Transfer-Encoding, though, is only for chunking and encryption.  
Content-Encoding specifies things like compression.

Is it reasonable to apply Content-Encoding to a multipart message?  In 
a word: no.  Content-Encoding ought to apply to an entity, not to a 
composite.  Now ... that may not matter; we're in an under-specified 
area, so the real answer to the question is: what do implementations do?

> c) In the case of a multipart message using, for example, MTOM, is it 
> even possible to apply EXI for the XML part of the MIME multi-part 
> payload?

I want to say, "yes, certainly!" but then I went to look at the 
governing documents at the IETF, and I'm not so sure.

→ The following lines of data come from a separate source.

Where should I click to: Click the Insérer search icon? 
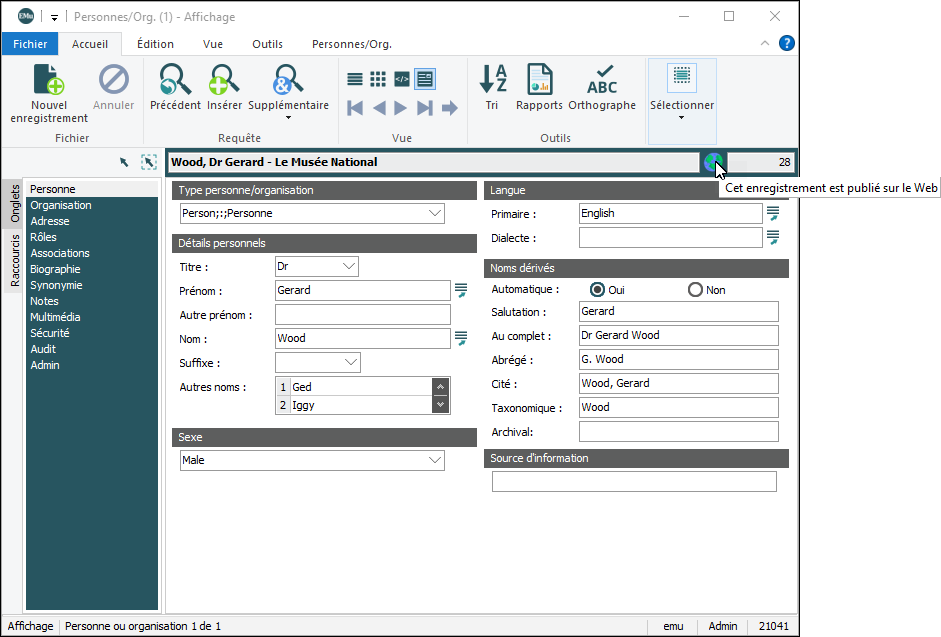pyautogui.click(x=224, y=80)
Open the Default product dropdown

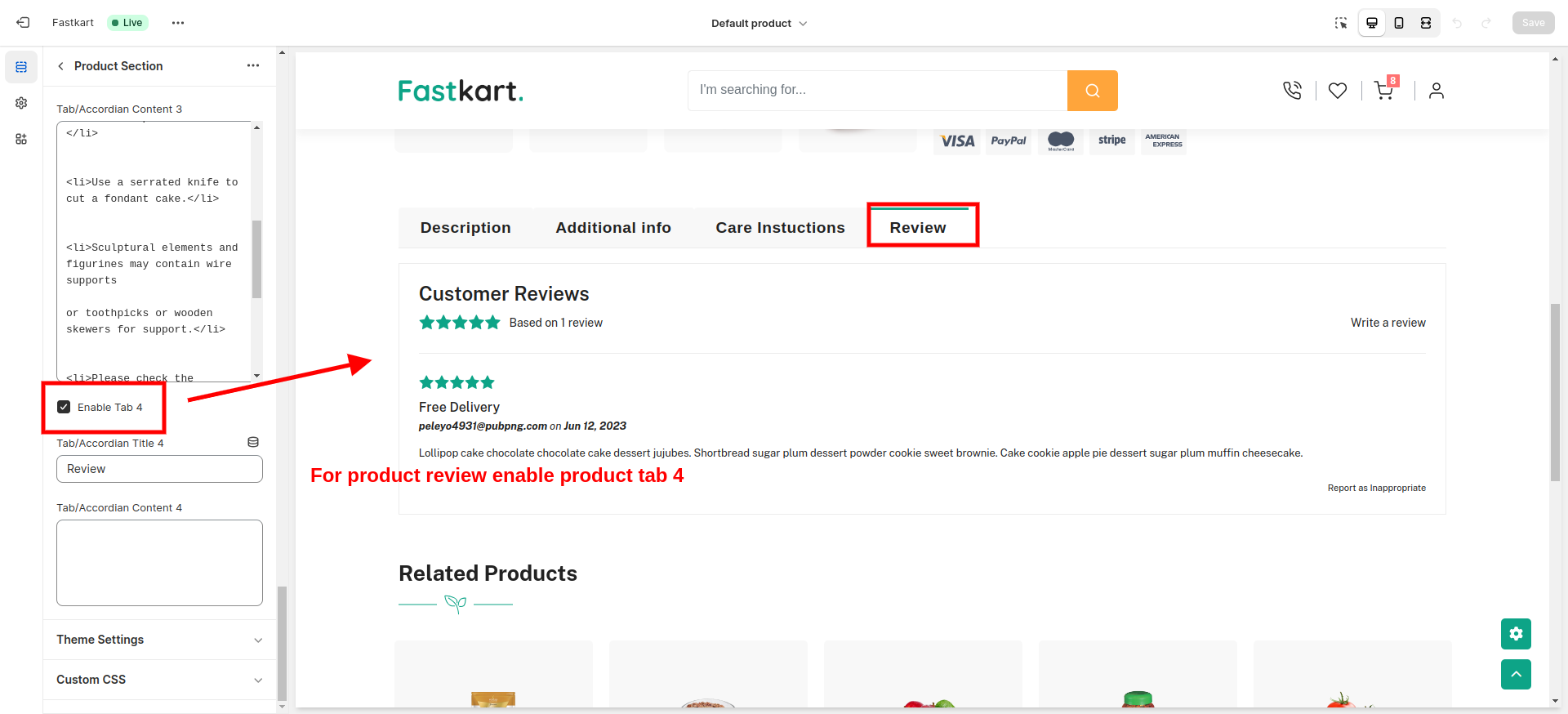758,23
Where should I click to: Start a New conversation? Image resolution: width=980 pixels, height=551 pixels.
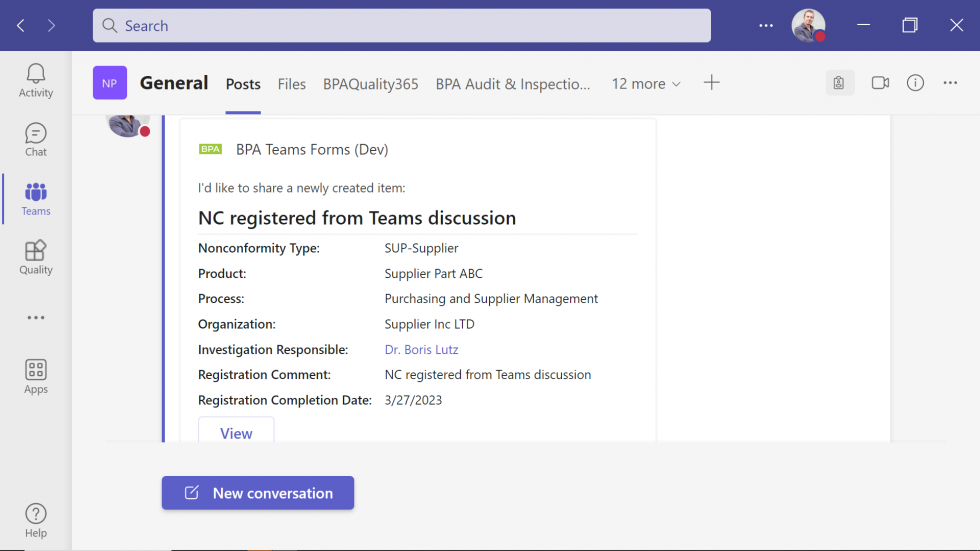point(258,493)
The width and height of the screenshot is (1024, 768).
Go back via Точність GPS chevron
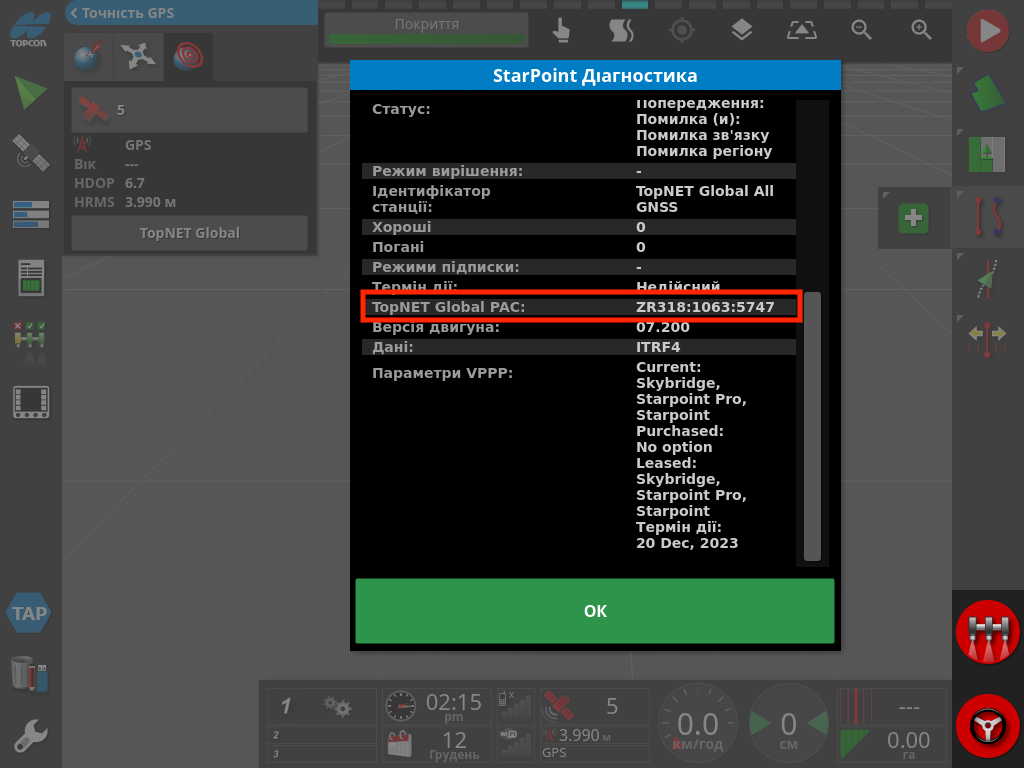74,13
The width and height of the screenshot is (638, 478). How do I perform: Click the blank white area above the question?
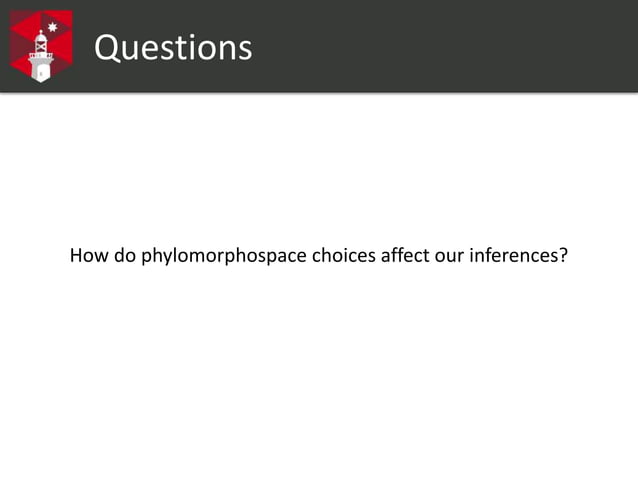click(319, 169)
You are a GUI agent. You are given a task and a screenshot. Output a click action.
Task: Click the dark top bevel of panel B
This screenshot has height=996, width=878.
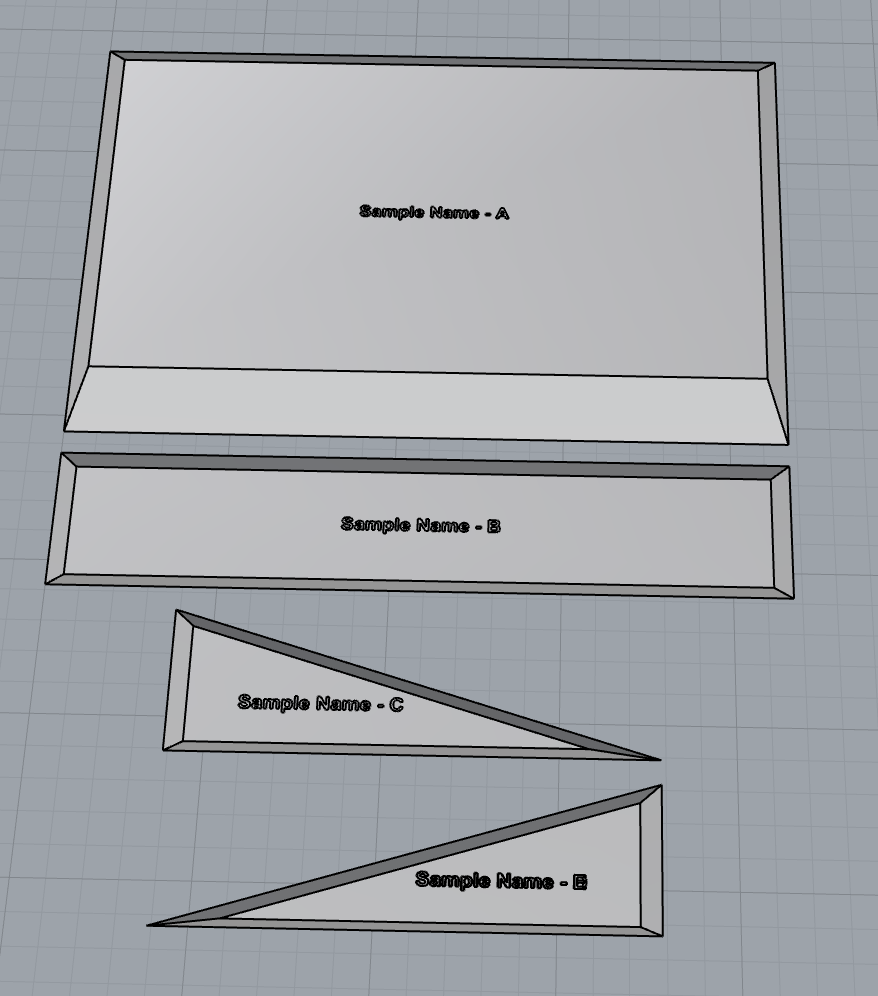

RFC 2616 *does not define* the handling of multipart (or "composite" to 
use the MIME-defined technical term) messages.  All HTTP entities are 
single resources.  There's an extension that allows a new form of 
composite to be used for PUT (but not for resource retrieval).  In 
order to permit multipart, you have to go to RFC 2557--defined before 
2616, and not since updated--which defines "MHTML", or MIME 
Encapsulation of Aggregate Documents.  SOAP with Attachments references 
MHTML, although with differences (MHTML is actually defined so as to 
allow transmission of HTML with its supporting files, such as images 
and stylesheets, over a MIME-compliant protocol, not over HTTP).  MTOM 
was defined, in part, because MHTML is a rather sloppy format (and in 
part because, as a MIME extension, it's fundamentally incompatible with 
HTTP, even though SOAP with Attachments used it precisely as a "MIME 
over HTTP" standard).

So ... in order to determine how these un-specified issues are properly 
resolved, we need to check how other specifications handle this.  The 
most prominent examples are SOAP with Attachments and MTOM/XOP.  This 
may clarify things a bit.  Neither of these specifications creates 
HTTP-style entities inside the outermost container.  That is: both 
specifications use pure MIME parts inside the multipart/related outer 
composite part.

Okay.  Distinguishing MIME from HTTP near-MIME: MIME requires a 
MIME-Version header where HTTP forbids it; MIME requires 
Content-Transfer-Encoding or defaults to 7bit where HTTP *forbids* 
Content-Transfer-Encoding and defaults to 8bit; Content-Length is 
unknown for MIME where it is required by HTTP (unless Transfer-Encoding 
specifies chunked); Content-Encoding and Transfer-Encoding are unknown 
in MIME and are defined by HTTP.  One consequence is that the 
"per-specification" answer to Eric's question is "No, that is not 
permitted."

Following the specifications would lead one to creating MIME-compliant 
"packages" for SOAP with Attachments or MTOM/XOP and then tearing off 
the "MIME-Version" and "Content-Transfer-Encoding" headers from the 
outermost part, replacing them with Content-Length, Transfer-Encoding, 
and Content-Encoding as needed.  If you do that, you won't 
interoperate.  All of the SOAP implementations that I know of use HTTP 
headers inside the encapsulated MIME parts (Content-Length, in 
particular, is often required, and I have never seen an implementation 
that treated a part missing a Content-Transfer-Encoding header as 7bit 
US-ASCII).

Probably not really helping?  We're in an awkward position; the 
specifications don't really match practice.  We're writing a 
specification, but we need to write one that doesn't actually 
contradict practice.  I don't know how we find the way out.

Amy!
-- 
Amelia A. Lewis
Senior Architect
TIBCO/Extensibility, Inc.
alewis@tibco.com
Received on Monday, 29 November 2010 22:10:41 UTC